Nick Whitcombe, the independent gym owner who refused to shut his gym during the October tier 3 restrictions, is becoming a fitness industry campaigner of international renown.
Liverpool-based Whitcombe’s campaign has this week seen him featured in a full-page article in the New York Times
– an experience he describes as "surreal".
Previously, he has also featured on the BBC’s Panorama programme, (9 November), with his reach stretching as far as the Russia Today programme.
He was also mentioned by Angela Eagle in the recent parliamentary debate on gyms and sport.
Whitcombe first shot into the nation's consciousness when he refused to close his gym, Body Tech Fitness, when Liverpool was placed under tier 3 restrictions – despite multiple visits from police and a pile of fines.
Since then, he has become one of the faces of an unofficial campaign to get the health and fitness industry classified as an ‘essential service’.
Speaking to HCM
, Whitcombe says he’s receiving up to 15,000 social media messages a day from people in the industry and well wishers supporting the cause.
“I’ve been in the industry for a decade and it’s the first time that I’ve seen it truly unified from the top to the bottom, which I think is a silver lining to come out of this situation," he told HCM
"We’re all standing together now – independents, corporates, suppliers. This is testament to the magnitude of the situation.”
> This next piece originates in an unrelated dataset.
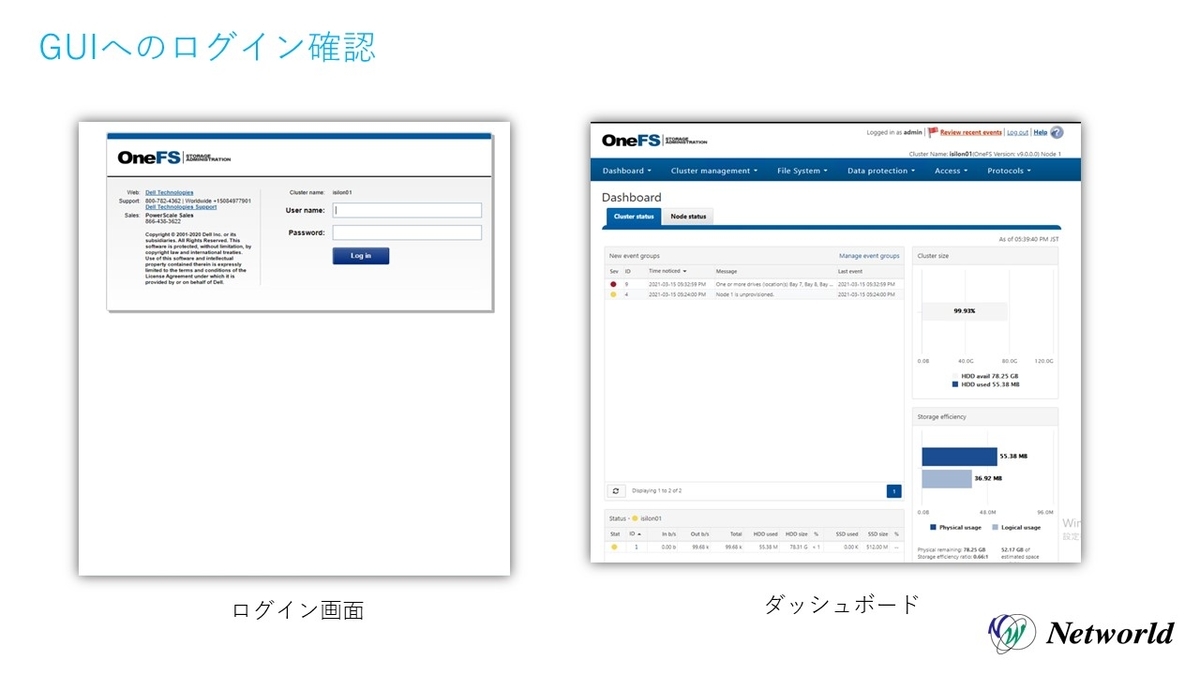Viewport: 1200px width, 675px height.
Task: Open the Protocols dropdown menu
Action: pyautogui.click(x=1007, y=170)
He wants to see a Work Out to Help Out scheme, to help avoid the deterioration in mental and physical health the second lockdown is sure to have created, and for gyms to be allowed to stay open during any further lockdowns.
“Prevention is better – and more cost-effective – than cure,” he said.
“The government doesn’t always listen to logic, but they will listen to budgets. So if we can show them how we can stem the drain which lifestyle diseases, such as diabetes, put on the NHS, they may comprehend how our industry can genuinely protect the NHS. No other sector can support it as we can.”